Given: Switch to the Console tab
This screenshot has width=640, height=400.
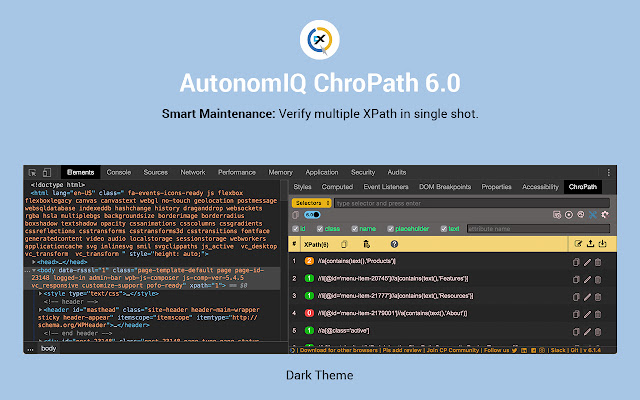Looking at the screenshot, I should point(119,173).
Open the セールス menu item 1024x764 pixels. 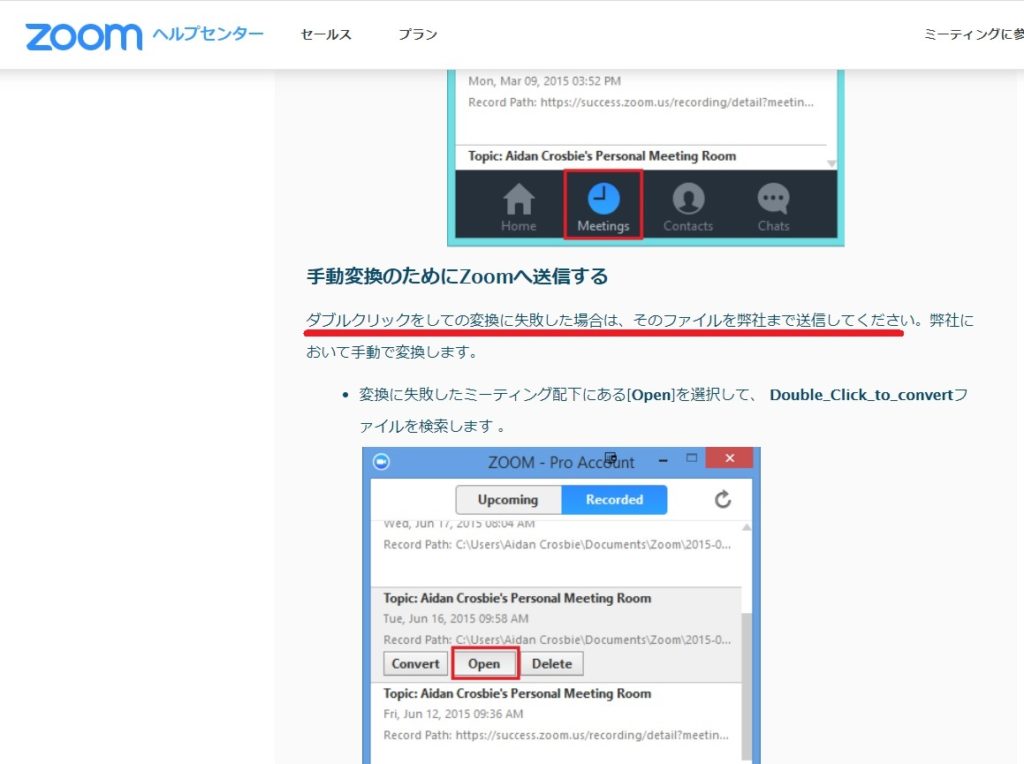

...

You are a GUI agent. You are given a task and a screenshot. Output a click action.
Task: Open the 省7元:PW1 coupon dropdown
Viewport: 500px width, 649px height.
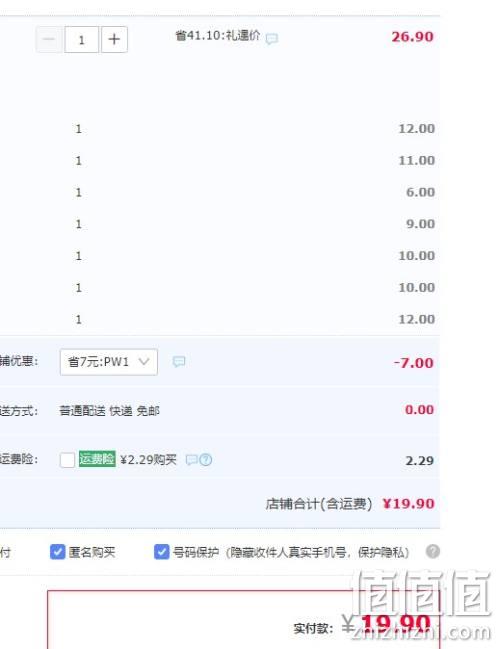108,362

*Set task*:
Extract the lines of the records that begin at the line containing "Given: Switch to the Console tab" and stop after the line containing "Open the セールス menu item 1024x764 pixels.", reproducing them exactly. Omit the pictures from your answer.

*Expected answer*:
Given: Switch to the Console tab
This screenshot has width=640, height=400.
Looking at the screenshot, I should point(119,173).
Open the セールス menu item 1024x764 pixels. 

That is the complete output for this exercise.